Volunteers from one month old to old age who have normal movement patterns or who have developed different ways to perform movement tasks may be eligible for this study. A physician or physical therapist will screen candidates to determine their strength, flexibility and range of motion of joints.

Participants will be asked to perform movements such as walking, walking up or down stairs, standing quietly or reaching for an object or using treadmill. For the test, the arms and legs are wrapped with a soft, rubber-like material to which small plastic reflective balls are attached. A piece of firm material called a shell may be attached to the rubber sleeves or other areas of the body. Then the volunteer performs the specified task several times while special cameras record the movement. These cameras will record the positions of the reflective balls during movement and may show the person s face or body. Electrical activity in the muscles also may be measured, using small metal electrodes attached to the surface of the skin with an adhesive bandage....

Study Overview

• Status: Recruiting
• Conditions: Movement Disorder

Detailed Description

STUDY DESCRIPTION:

The purpose of this study is to develop a database of normative and adaptive control strategies for human motion. Volunteers will serve as subjects after they complete a neuromusculoskeletal screening exam. Subjects will be asked to perform one or more tasks related to the execution of activities of daily living such as: walking on the ground, walking on a treadmill, quiet and perturbed standing, stair ascent and descent, turning and jumping, and isolated upper and lower extremity limb movements or trunk movements. The subjects movement patterns will be recorded using a three-dimensional motion tracking system. Motion data will be analyzed using a rigid body six degree-of-freedom approach when applicable. Temporal/spatial, kinematic, kinetic, and surface electromyographic variables will be collected and calculated. When only temporal-spatial parameters are of interest, an instrumented portable walkway system may be used.

OBJECTIVES:

Primary objectives:

To develop a database of normative and adapted movement strategies for human movement. The variables calculated from the established database will be presented as mean time histories to serve as standards by which individual patient and group motion data may be compared.

ENDPOINTS:

Primary Endpoint:

The primary endpoint here is to accumulate a large database of participants with and without different neuromuscular disorders that includes multiple measures of physical function and performance, so we can begin to investigate the mechanisms underlying various disorders on either a group or individual basis.
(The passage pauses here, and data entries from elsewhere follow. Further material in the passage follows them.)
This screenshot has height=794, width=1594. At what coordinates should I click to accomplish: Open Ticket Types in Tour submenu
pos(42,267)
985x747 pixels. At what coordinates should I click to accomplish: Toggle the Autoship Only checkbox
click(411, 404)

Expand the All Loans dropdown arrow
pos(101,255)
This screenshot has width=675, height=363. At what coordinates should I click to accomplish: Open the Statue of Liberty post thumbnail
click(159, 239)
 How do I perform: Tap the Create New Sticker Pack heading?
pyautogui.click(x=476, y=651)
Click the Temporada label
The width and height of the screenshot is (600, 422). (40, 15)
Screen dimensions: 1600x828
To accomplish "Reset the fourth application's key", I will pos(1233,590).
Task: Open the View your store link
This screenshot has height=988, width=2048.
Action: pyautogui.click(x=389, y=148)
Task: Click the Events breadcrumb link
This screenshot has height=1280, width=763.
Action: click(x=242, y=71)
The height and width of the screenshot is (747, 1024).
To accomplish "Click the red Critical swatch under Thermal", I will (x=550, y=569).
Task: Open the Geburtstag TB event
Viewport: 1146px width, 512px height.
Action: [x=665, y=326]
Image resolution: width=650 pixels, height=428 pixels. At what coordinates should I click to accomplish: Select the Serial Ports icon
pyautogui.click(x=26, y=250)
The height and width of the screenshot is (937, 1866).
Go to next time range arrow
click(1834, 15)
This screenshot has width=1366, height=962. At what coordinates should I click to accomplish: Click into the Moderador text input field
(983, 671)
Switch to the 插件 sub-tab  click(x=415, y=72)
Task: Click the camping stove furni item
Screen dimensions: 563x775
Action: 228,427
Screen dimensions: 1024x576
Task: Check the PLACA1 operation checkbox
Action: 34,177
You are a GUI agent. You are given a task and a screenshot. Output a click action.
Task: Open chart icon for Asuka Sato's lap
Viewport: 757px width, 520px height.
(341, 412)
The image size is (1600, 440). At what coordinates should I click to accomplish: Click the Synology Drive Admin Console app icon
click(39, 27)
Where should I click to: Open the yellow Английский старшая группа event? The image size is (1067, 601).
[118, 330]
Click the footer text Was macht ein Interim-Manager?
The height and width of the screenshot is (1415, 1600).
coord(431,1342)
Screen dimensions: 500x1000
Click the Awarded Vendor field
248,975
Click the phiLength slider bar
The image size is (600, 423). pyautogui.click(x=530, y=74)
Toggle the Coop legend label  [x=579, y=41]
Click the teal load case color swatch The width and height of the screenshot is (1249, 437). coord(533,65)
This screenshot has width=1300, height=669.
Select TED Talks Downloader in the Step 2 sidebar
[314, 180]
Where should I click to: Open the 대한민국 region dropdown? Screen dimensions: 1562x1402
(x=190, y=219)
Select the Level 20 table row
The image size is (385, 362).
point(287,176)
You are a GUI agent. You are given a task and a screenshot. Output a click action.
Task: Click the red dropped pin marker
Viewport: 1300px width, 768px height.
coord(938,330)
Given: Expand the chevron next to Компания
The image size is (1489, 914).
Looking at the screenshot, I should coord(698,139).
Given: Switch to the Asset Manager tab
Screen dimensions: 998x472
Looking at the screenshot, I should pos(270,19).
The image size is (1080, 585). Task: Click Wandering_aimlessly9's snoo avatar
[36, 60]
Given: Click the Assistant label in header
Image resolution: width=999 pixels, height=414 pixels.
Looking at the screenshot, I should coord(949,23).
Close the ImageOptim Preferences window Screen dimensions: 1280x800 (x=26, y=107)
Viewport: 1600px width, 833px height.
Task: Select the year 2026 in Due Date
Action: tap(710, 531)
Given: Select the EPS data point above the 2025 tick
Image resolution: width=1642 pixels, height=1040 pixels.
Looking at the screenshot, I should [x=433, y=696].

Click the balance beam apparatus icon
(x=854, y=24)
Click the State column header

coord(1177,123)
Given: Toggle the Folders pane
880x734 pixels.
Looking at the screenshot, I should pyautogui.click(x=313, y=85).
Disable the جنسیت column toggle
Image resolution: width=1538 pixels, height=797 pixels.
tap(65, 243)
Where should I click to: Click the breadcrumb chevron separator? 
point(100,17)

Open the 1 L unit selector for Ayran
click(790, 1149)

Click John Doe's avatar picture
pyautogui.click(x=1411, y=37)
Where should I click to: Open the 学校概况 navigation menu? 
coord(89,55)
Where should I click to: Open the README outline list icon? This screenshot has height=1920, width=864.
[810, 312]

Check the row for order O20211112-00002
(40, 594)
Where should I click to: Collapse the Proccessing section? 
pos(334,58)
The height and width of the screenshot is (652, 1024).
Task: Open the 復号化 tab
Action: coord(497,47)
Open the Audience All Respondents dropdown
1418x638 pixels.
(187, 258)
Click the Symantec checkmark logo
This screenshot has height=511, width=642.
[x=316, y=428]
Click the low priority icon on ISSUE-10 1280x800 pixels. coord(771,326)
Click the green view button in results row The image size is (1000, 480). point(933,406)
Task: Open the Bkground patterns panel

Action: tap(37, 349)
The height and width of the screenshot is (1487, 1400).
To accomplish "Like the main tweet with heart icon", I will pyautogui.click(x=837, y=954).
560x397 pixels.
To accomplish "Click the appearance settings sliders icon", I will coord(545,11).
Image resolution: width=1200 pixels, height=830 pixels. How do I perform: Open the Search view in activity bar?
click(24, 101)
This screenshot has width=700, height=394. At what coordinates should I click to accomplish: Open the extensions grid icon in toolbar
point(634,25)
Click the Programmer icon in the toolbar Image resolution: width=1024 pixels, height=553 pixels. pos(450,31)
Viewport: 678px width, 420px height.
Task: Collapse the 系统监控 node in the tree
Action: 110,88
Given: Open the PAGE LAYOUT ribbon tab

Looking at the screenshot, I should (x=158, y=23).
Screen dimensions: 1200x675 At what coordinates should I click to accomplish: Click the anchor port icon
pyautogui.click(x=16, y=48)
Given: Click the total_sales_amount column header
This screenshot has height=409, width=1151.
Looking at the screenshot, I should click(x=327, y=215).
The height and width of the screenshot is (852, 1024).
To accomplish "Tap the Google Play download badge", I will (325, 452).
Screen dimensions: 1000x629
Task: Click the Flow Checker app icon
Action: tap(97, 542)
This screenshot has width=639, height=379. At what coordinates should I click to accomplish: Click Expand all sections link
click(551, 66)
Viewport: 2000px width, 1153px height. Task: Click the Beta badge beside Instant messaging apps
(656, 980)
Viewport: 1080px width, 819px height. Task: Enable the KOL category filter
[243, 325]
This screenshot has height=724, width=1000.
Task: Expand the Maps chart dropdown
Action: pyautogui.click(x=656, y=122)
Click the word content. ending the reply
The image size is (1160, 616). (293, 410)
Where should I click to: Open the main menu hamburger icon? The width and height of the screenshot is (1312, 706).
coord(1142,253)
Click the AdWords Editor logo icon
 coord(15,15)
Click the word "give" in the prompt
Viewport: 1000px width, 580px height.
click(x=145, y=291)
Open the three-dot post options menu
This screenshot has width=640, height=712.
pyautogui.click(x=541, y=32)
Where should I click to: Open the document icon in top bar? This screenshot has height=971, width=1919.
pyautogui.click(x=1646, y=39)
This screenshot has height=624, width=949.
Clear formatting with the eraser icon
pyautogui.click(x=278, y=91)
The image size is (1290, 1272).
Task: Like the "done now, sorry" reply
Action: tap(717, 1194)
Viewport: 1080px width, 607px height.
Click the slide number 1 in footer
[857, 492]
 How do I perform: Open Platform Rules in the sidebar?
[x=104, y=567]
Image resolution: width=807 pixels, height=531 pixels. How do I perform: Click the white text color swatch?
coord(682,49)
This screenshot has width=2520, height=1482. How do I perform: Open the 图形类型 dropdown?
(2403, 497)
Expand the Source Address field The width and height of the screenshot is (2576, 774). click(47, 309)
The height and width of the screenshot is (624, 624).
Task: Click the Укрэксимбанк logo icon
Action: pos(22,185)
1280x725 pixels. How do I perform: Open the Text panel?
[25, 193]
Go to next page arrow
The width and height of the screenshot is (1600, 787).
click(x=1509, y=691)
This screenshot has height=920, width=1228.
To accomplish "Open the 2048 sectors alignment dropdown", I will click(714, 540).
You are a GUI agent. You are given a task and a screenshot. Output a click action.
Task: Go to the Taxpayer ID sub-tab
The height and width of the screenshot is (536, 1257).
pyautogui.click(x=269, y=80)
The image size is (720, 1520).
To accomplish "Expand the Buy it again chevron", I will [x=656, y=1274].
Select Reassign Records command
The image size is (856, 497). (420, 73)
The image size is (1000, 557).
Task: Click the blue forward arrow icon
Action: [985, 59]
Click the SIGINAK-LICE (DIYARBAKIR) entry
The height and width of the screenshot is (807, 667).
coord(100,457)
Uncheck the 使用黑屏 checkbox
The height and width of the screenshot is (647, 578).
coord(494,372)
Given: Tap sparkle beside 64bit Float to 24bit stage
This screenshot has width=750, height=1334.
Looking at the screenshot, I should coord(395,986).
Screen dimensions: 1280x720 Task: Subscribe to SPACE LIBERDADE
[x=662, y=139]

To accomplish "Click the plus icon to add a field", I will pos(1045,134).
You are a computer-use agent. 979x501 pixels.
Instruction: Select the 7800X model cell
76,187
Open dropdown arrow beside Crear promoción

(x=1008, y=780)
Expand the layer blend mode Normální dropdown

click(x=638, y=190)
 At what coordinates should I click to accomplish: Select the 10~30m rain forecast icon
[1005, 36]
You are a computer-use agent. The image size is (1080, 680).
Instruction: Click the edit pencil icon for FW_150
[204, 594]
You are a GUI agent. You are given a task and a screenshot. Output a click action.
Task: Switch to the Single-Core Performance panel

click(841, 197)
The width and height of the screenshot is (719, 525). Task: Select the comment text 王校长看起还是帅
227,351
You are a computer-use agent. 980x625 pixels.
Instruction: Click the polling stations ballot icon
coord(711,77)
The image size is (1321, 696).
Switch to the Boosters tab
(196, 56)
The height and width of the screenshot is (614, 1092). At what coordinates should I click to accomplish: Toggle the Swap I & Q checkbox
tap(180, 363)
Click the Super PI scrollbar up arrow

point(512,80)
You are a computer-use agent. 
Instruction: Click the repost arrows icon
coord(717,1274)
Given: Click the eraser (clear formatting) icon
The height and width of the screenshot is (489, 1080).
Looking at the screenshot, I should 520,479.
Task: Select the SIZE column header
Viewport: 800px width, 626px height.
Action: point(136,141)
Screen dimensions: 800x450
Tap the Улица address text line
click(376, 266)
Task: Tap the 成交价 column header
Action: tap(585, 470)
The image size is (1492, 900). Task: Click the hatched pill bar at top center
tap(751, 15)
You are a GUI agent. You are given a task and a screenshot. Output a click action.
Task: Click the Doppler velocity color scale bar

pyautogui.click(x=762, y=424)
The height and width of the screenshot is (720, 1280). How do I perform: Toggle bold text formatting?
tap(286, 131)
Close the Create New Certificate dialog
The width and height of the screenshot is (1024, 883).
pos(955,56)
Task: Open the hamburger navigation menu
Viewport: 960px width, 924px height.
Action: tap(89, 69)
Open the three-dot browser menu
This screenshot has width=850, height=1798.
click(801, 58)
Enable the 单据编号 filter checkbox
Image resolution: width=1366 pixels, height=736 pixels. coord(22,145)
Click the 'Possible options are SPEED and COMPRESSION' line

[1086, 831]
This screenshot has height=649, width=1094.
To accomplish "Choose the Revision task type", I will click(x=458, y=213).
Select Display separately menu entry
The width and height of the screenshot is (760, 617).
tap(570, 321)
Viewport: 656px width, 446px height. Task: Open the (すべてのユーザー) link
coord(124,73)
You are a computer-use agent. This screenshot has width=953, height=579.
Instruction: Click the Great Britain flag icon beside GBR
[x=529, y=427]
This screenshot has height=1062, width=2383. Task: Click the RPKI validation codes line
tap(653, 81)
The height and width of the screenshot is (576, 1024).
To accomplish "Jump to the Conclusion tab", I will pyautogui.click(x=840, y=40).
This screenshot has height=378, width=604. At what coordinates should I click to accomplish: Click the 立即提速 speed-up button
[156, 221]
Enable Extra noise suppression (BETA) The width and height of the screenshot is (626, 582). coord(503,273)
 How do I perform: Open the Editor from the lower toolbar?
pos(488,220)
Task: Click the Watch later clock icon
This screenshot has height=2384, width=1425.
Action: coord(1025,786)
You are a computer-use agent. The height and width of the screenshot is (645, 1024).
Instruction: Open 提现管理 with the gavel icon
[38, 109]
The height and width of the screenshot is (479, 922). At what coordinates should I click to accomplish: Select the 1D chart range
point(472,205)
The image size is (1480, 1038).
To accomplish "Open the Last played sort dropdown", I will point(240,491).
• Study Type: Observational
• Enrollment (Estimated): 7500

Contacts and Locations

• Study Contact: Name: Mayra J Medrano; Phone Number: (301) 451-7529; Email: mayra.medrano@nih.gov
• Study Contact Backup: Name: Katharine E Alter, M.D.; Phone Number: (301) 496-4733; Email: kalter@cc.nih.gov

Study Locations

• United States
  • Maryland
    • Bethesda, Maryland, United States, 20892
      • Recruiting
      • National Institutes of Health Clinical Center
      • Contact: For more information at the NIH Clinical Center contact Office of Patient Recruitment (OPR); Phone Number: TTY dial 711 800-411-1222; Email: ccopr@nih.gov

Participation Criteria

Eligibility Criteria

• Ages Eligible for Study: 1 month and older (Child, Adult, Older Adult)
• Accepts Healthy Volunteers: Yes

• Sampling Method: Probability Sample

Study Population

Normal/healthy volunteers and volunteers with impairments of the neuromusculoskeletal system. Subjects will be evenly distributed between males and females

Description

• INCLUSION CRITERIA:

Individuals with neuromuscular disorders and Healthy Volunteers in order to be eligible to participate in this study, must meet all of the following criteria:

• Children; One month old to 17 years of age

  --In the case of infants and very young children, they need to be able to imitate or perform an action on cue (e.g., reach out for a toy that is presented or take steps if placed on a treadmill) based on the parent report if the subject is a child and physician observation during history and physical examination.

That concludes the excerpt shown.